Стараясь не дышать, Болек подошел к девушке и склонился над ней, вдыхая едва уловимый аромат каких-то цветов, смешанный с щекочущим ноздри тончайшим запахом молодости и здоровья. Голова у него вдруг невыносимо закружилась от нетерпения, сердце глухо запрыгало в недрах его огромной груди, и он, повинуясь нахлынувшему тяжелой горячей волной желанию, чуть не упал на девушку, готовый тут же растерзать или даже целиком проглотить ее... Но Болек лишь удивленно дотронулся до девушки, и она вдруг зашевелила губами и отвернула голову в сторону. Грудь ее начала мерно вздыматься перед самым носом у "акробата". Этого он уже не смог снести. На всякий случай воровато посмотрев по сторонам, Болек лег в мох рядом и, нетерпеливо сунув свою "пушку" в карман, прильнул к девушке, жадно обхватив ее своими огромными руками. Дрожь прошла по всему ее телу, и она чуть слышно застонала, поворачивая голову то вправо, то влево. Губы ее что-то беззвучно шептали... Хмель забродил у Болека в крови, какой-то неуемный горячий ветер засвистел у него в голове, выметая оттуда весь сор нехитрых мыслей и оставляя лишь голую равнину, выжженную зноем желания.

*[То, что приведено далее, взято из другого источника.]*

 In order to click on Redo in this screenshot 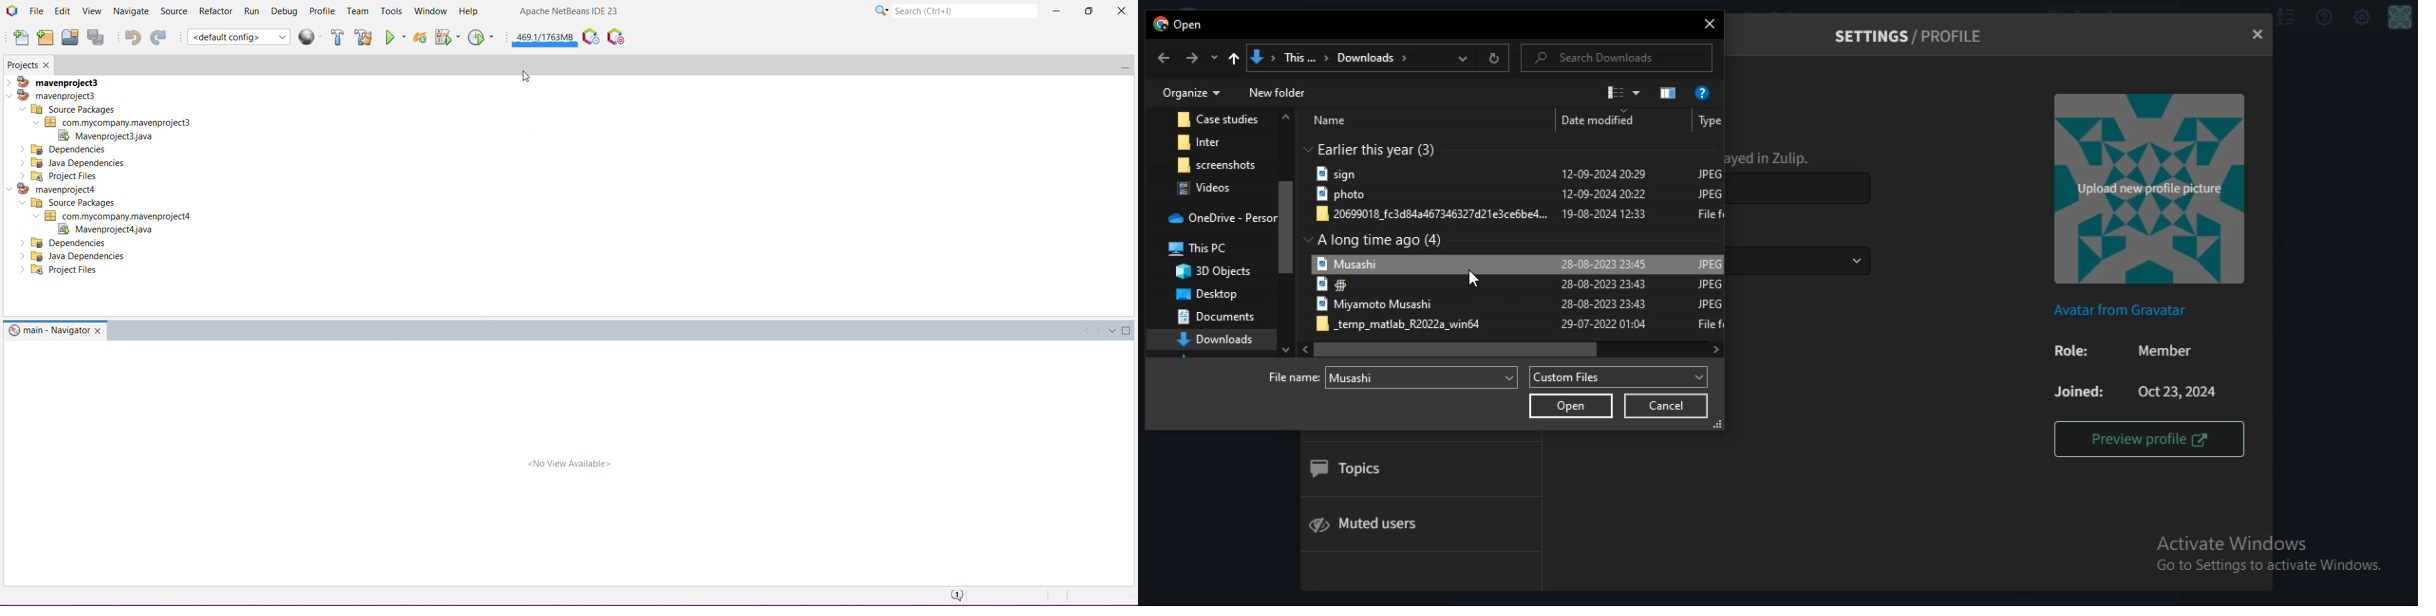, I will do `click(158, 37)`.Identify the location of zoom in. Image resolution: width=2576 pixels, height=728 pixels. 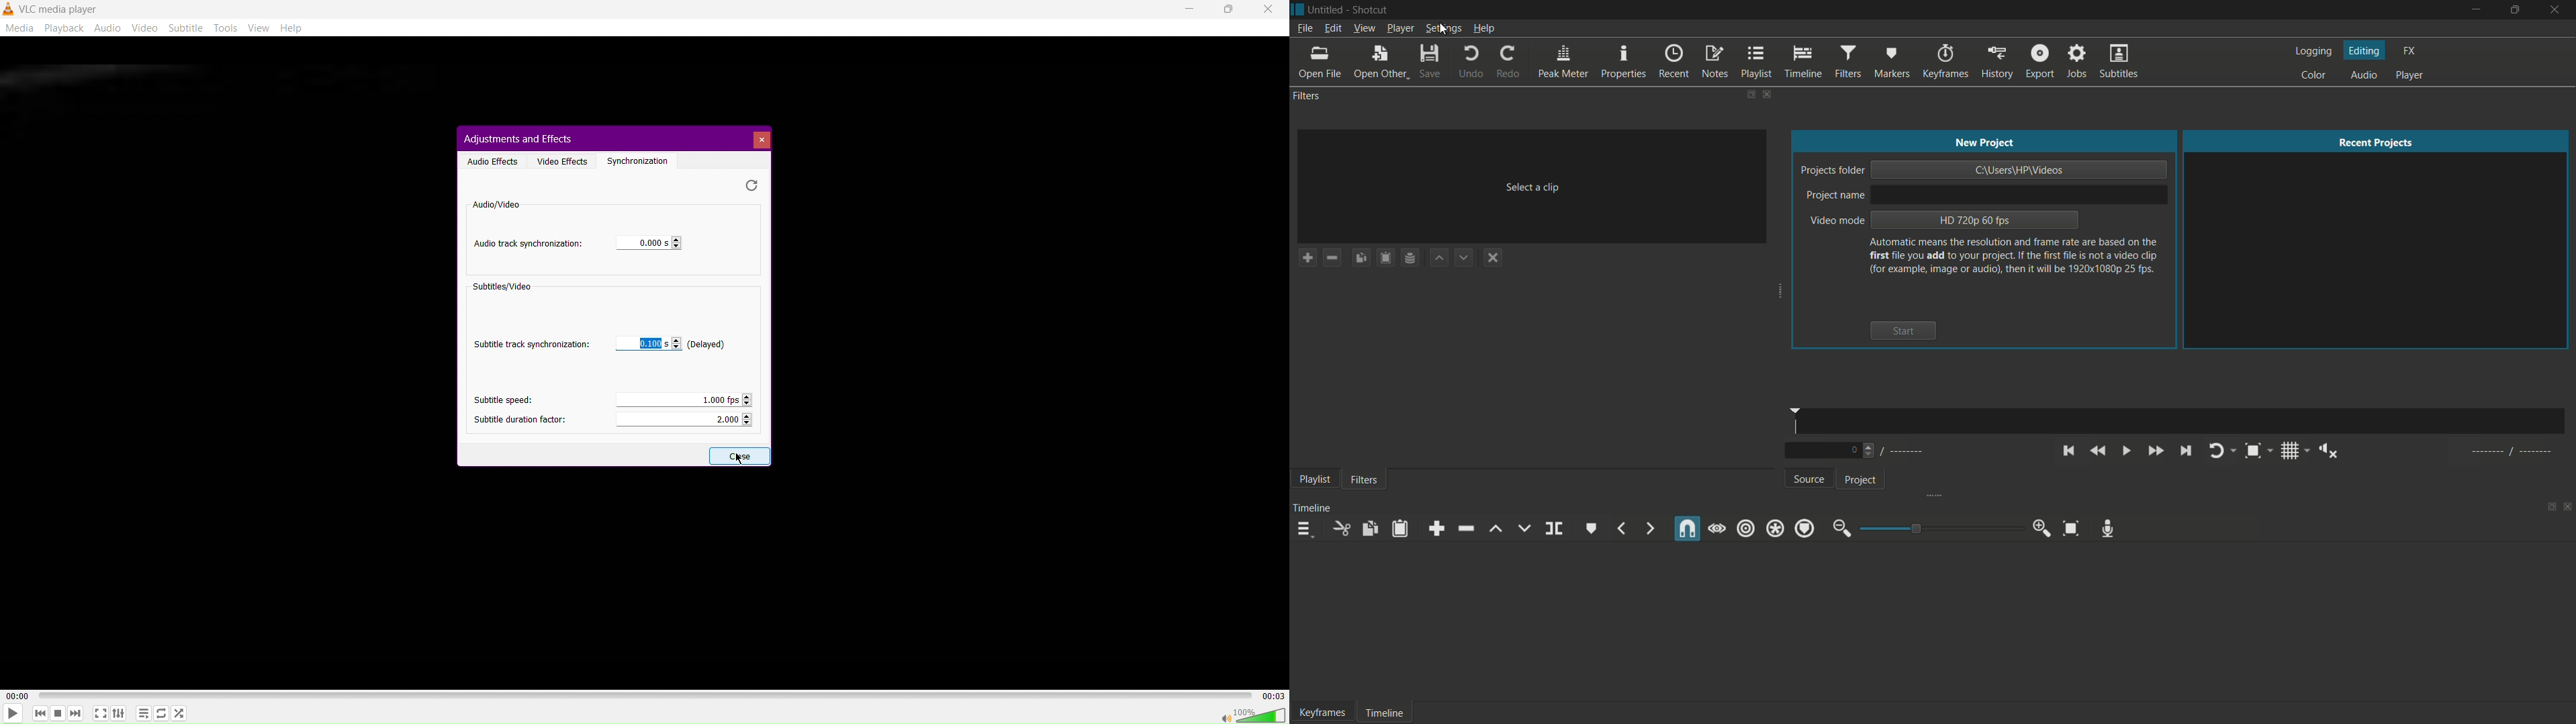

Когда губы его бескровного рта с желтыми и острыми, как у мелкого грызуна, зубами коснулись перламутровой свежести ее губ, Болек увидел у своего носа огромную "пушку", дуло которой девятимиллиметровой черной дырой холодно заглядывало прямо в душу, уже приготовленную для сладкого удовольствия.

- Ну, слезай, Болек, покайфовал и хватит,- сказал Паша шепотом откуда-то из-за спины "акробата", шаря у него в карманах,-только тихонько, без резких движений, а то братва, не дай Бог, услышит, и мне придется провентилировать тебе мозги. Ведь интересно: сколько извилин у тебя в голове? А вдруг там одна кость?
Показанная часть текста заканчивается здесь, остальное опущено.